There are other downsides. Dr. Peter Gladstone, a cardiologist, sees thousands of patients each year for heart attacks, valve heart disease and cardiac surgery.
“Probably somewhere in the range of 25 per cent of those have no primary care physician, which means they are out in the community, basically orphaned,” he said.
Gladstone says primary care is the bedrock of the health-care system and, without ongoing monitoring by a family physician, cardiac patents have a higher mortality rate no matter what miraculous surgery is done in the hospital.
“What happens is we see them coming back for preventable things, aside from the anxiety issues of being left to spin in the wind,” he said. “They go back to the emergency department or walk-in clinics, which bandage the problem.”
Dr. Greg Rideout says primary care has “collapsed” in the region. A family physician who moved to Victoria from St. John’s in late 2016, Rideout said he was astounded by the number of walk-in clinics in Victoria, the cost of living and the overhead required to operate a family practice.
Rideout said he did good work in walk-in clinics but grew concerned about the number of complex-care patients who might be diabetic with a heart condition, for instance, getting multiple duplicate tests because they were bouncing out of necessity or convenience from one walk-in clinic to the next.
“That became a stressor and that’s kind of what forced me back to my own clinic.” He bought into Oak Bay Medical Clinic as a full-time family physician in September 2018.
“There’s no shortage of patients,” Rideout said. “We were totally overwhelmed and bombarded with people who legitimately all needed care. There were a lot of complex care patients who weren’t getting regular care.”

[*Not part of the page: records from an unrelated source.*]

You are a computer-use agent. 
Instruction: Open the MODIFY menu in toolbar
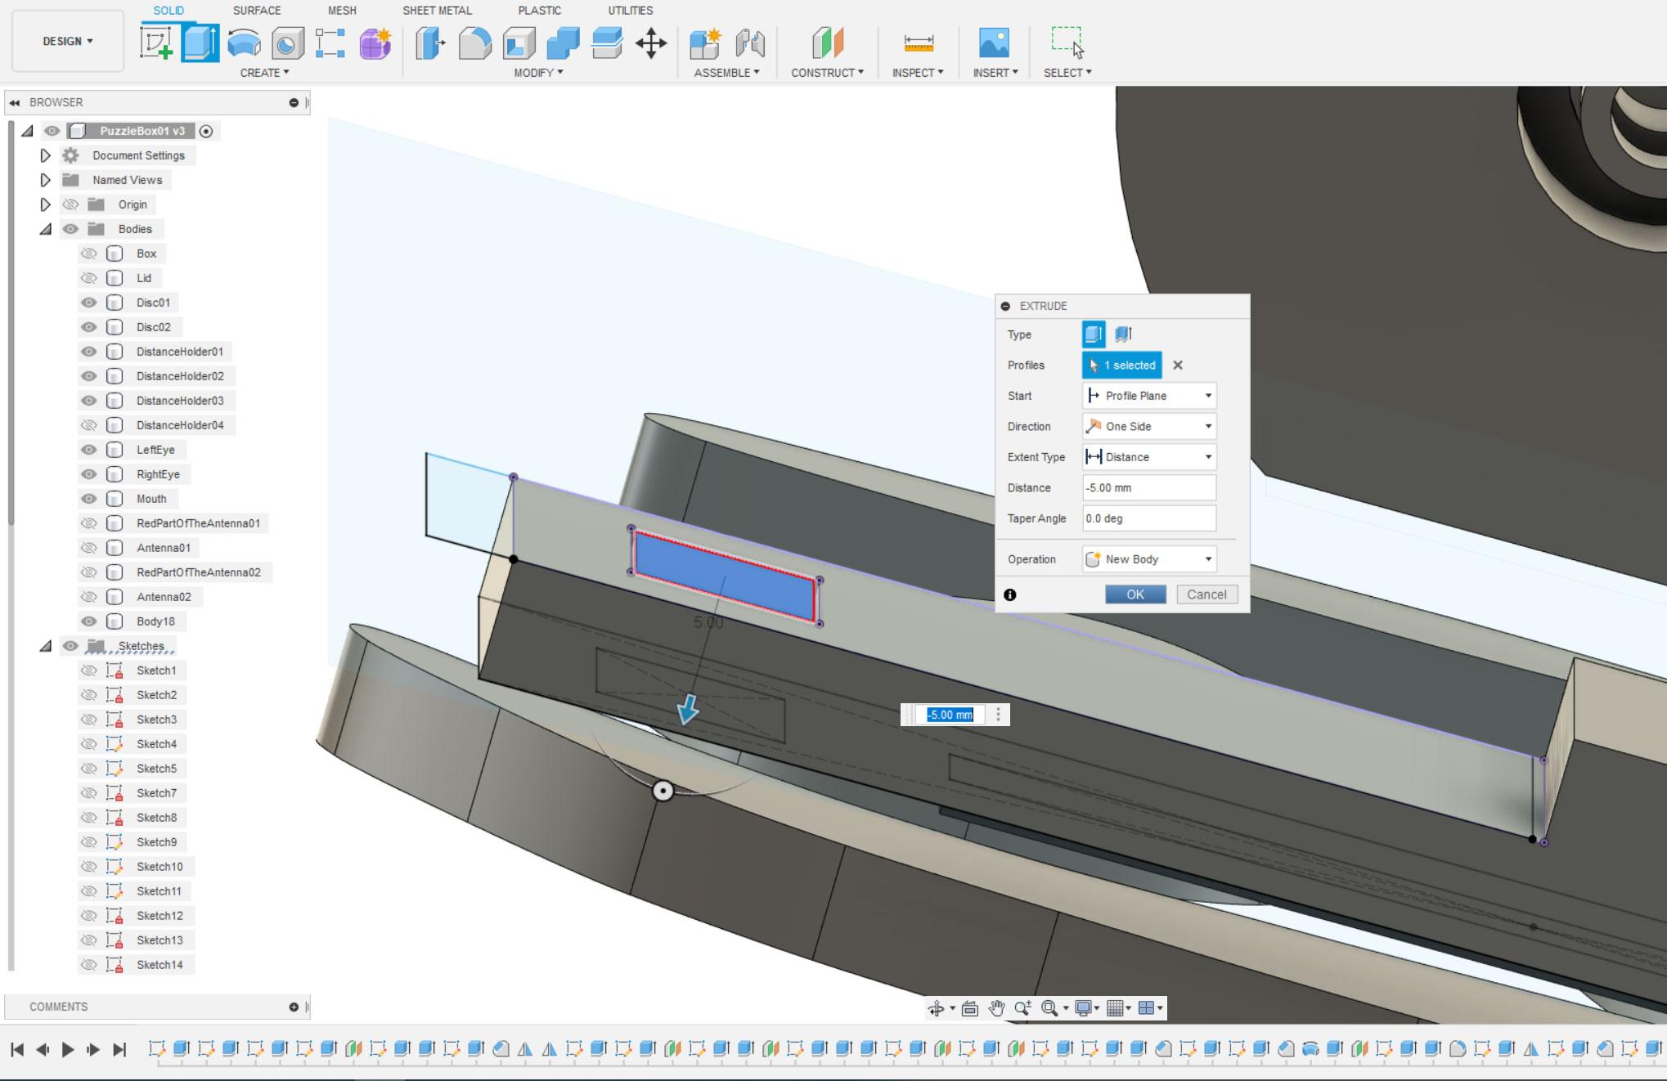[540, 73]
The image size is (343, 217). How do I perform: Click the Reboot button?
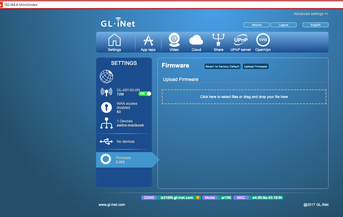pos(256,25)

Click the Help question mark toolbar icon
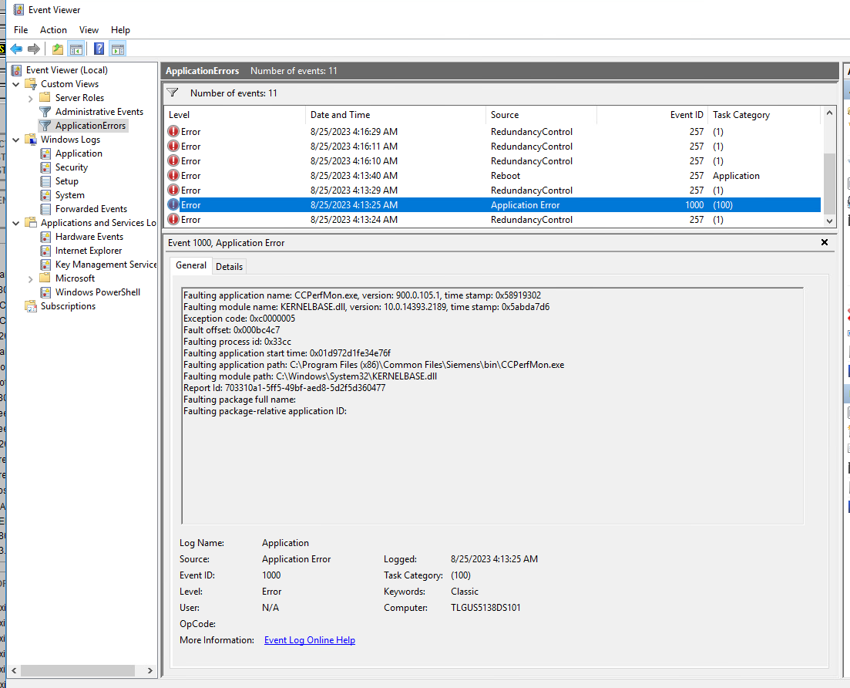99,49
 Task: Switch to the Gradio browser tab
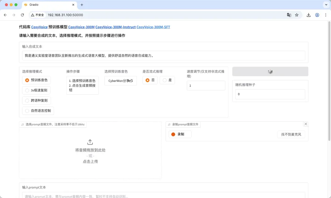(46, 5)
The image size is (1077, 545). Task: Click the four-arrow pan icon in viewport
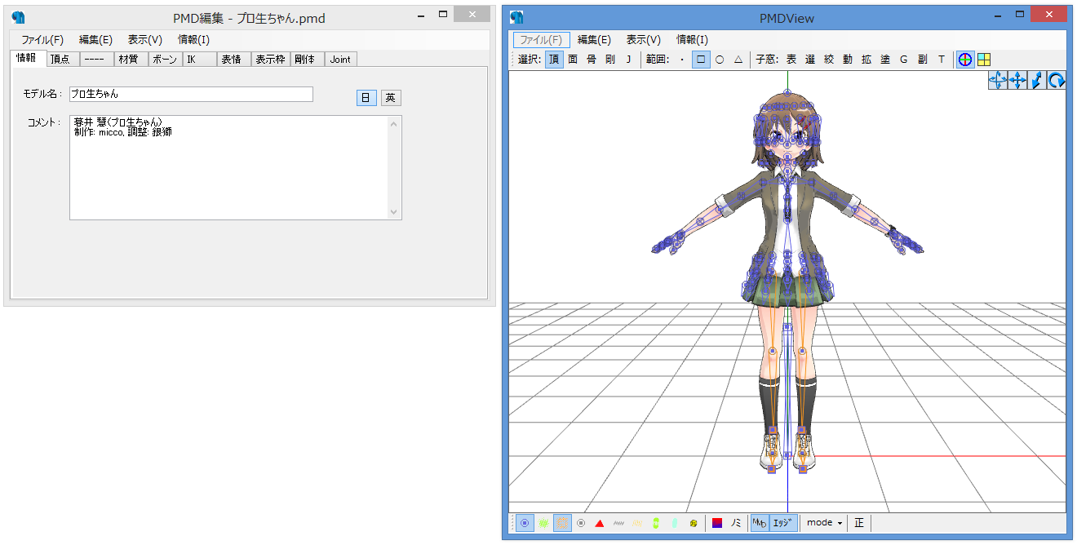point(1017,80)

Rideout said he’s working harder and making less money than he was in St. John’s 15 years ago. He calls the billing system almost “frightening and undo-able,” and says he works after dinner each night to complete necessary paperwork.
“I left work last night at 11 p.m. doing chart work,” Rideout said.
“My sense of primary care here is it needs radical change.”
Until that happens, people will continue having problems finding a family doctor, experts say.
Dr. Robert Brown, a family physician and medical director of the Ocean Pier Medical Centre in Sidney, said his office, which has eight physicians and two registered nurses, advertises constantly to attract new doctors. “We just don’t get anybody.”
As a result, Brown, 69, continues to work a slightly reduced work week.
“I feel like I can’t really quit,” he said. “I can’t find anybody else to take over my practice. But the patients that you know with complicated medical problems, you don’t just want to turn them loose.”
It’s a major worry for him and others, he said. “Us older guys, well, we’re sort of thinking, ‘What are we going to do?’ We don’t have anybody to pass the baton to.”